Work instructions —
When every entry has been read, print each one back exactly.

(Beginning of Given information)

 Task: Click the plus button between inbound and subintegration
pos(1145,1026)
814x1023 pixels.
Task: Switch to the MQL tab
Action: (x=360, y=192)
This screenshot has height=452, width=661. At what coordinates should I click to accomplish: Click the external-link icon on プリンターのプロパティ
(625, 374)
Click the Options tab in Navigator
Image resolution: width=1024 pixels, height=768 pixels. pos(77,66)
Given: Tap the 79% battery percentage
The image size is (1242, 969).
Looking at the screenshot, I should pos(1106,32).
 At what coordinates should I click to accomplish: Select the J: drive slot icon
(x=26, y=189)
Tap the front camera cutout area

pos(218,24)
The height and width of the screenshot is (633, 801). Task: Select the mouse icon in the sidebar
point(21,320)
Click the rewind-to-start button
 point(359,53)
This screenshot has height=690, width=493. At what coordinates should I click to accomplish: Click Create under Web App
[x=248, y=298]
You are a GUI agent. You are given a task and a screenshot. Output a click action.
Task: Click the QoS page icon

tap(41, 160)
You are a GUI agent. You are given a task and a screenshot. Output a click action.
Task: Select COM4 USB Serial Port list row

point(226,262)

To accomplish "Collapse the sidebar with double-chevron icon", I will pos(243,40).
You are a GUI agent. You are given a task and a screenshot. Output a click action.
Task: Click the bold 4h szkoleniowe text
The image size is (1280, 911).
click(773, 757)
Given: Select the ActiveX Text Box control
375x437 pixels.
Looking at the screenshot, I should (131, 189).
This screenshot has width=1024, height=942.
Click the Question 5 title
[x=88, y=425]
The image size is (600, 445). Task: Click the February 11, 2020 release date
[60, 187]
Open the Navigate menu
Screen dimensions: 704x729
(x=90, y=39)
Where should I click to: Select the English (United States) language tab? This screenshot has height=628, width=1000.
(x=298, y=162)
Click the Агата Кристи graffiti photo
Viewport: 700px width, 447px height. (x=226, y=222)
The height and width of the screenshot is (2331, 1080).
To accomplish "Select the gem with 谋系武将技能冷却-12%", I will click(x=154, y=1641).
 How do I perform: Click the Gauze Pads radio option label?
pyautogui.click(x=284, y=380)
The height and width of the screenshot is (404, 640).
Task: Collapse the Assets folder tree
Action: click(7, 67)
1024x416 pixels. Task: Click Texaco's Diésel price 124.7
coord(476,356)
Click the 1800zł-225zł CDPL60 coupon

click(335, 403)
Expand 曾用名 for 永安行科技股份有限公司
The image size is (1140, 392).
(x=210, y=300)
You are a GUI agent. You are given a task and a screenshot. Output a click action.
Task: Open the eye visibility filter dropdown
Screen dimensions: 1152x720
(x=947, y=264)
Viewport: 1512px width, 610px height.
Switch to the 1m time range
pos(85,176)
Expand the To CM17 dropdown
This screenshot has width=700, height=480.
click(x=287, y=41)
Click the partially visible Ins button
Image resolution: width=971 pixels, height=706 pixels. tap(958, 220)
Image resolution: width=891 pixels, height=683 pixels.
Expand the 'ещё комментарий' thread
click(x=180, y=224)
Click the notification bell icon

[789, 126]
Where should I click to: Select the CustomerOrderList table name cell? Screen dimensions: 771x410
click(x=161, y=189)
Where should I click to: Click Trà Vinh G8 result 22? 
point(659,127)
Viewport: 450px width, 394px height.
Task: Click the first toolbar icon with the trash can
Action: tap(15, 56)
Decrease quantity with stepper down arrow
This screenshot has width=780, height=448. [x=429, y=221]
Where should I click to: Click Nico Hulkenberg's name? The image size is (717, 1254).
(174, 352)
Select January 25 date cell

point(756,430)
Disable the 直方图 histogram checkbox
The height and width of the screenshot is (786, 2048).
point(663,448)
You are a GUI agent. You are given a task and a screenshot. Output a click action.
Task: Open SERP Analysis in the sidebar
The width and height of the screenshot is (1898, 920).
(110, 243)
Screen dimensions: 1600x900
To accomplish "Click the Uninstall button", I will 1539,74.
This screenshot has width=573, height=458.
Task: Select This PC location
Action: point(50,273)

(End of Given information)

Output of the task —
 Task: Click the plus button between inbound and subintegration
pos(1145,1026)
814x1023 pixels.
Task: Switch to the MQL tab
Action: (x=360, y=192)
This screenshot has height=452, width=661. At what coordinates should I click to accomplish: Click the external-link icon on プリンターのプロパティ
(625, 374)
Click the Options tab in Navigator
Image resolution: width=1024 pixels, height=768 pixels. pos(77,66)
Given: Tap the 79% battery percentage
The image size is (1242, 969).
Looking at the screenshot, I should pos(1106,32).
 At what coordinates should I click to accomplish: Select the J: drive slot icon
(x=26, y=189)
Tap the front camera cutout area

pos(218,24)
The height and width of the screenshot is (633, 801). Task: Select the mouse icon in the sidebar
point(21,320)
Click the rewind-to-start button
 point(359,53)
This screenshot has height=690, width=493. At what coordinates should I click to accomplish: Click Create under Web App
[x=248, y=298]
You are a GUI agent. You are given a task and a screenshot. Output a click action.
Task: Click the QoS page icon

tap(41, 160)
You are a GUI agent. You are given a task and a screenshot. Output a click action.
Task: Select COM4 USB Serial Port list row

point(226,262)

To accomplish "Collapse the sidebar with double-chevron icon", I will pos(243,40).
You are a GUI agent. You are given a task and a screenshot. Output a click action.
Task: Click the bold 4h szkoleniowe text
The image size is (1280, 911).
click(773, 757)
Given: Select the ActiveX Text Box control
375x437 pixels.
Looking at the screenshot, I should (131, 189).
This screenshot has width=1024, height=942.
Click the Question 5 title
[x=88, y=425]
The image size is (600, 445). Task: Click the February 11, 2020 release date
[60, 187]
Open the Navigate menu
Screen dimensions: 704x729
(x=90, y=39)
Where should I click to: Select the English (United States) language tab? This screenshot has height=628, width=1000.
(x=298, y=162)
Click the Агата Кристи graffiti photo
Viewport: 700px width, 447px height. (x=226, y=222)
The height and width of the screenshot is (2331, 1080).
To accomplish "Select the gem with 谋系武将技能冷却-12%", I will click(x=154, y=1641).
 How do I perform: Click the Gauze Pads radio option label?
pyautogui.click(x=284, y=380)
The height and width of the screenshot is (404, 640).
Task: Collapse the Assets folder tree
Action: click(7, 67)
1024x416 pixels. Task: Click Texaco's Diésel price 124.7
coord(476,356)
Click the 1800zł-225zł CDPL60 coupon

click(335, 403)
Expand 曾用名 for 永安行科技股份有限公司
The image size is (1140, 392).
(x=210, y=300)
You are a GUI agent. You are given a task and a screenshot. Output a click action.
Task: Open the eye visibility filter dropdown
Screen dimensions: 1152x720
(x=947, y=264)
Viewport: 1512px width, 610px height.
Switch to the 1m time range
pos(85,176)
Expand the To CM17 dropdown
This screenshot has width=700, height=480.
click(x=287, y=41)
Click the partially visible Ins button
Image resolution: width=971 pixels, height=706 pixels. tap(958, 220)
Image resolution: width=891 pixels, height=683 pixels.
Expand the 'ещё комментарий' thread
click(x=180, y=224)
Click the notification bell icon

[789, 126]
Where should I click to: Select the CustomerOrderList table name cell? Screen dimensions: 771x410
click(x=161, y=189)
Where should I click to: Click Trà Vinh G8 result 22? 
point(659,127)
Viewport: 450px width, 394px height.
Task: Click the first toolbar icon with the trash can
Action: tap(15, 56)
Decrease quantity with stepper down arrow
This screenshot has width=780, height=448. [x=429, y=221]
Where should I click to: Click Nico Hulkenberg's name? The image size is (717, 1254).
(174, 352)
Select January 25 date cell

point(756,430)
Disable the 直方图 histogram checkbox
The height and width of the screenshot is (786, 2048).
point(663,448)
You are a GUI agent. You are given a task and a screenshot. Output a click action.
Task: Open SERP Analysis in the sidebar
The width and height of the screenshot is (1898, 920).
(110, 243)
Screen dimensions: 1600x900
To accomplish "Click the Uninstall button", I will 1539,74.
This screenshot has width=573, height=458.
Task: Select This PC location
Action: point(50,273)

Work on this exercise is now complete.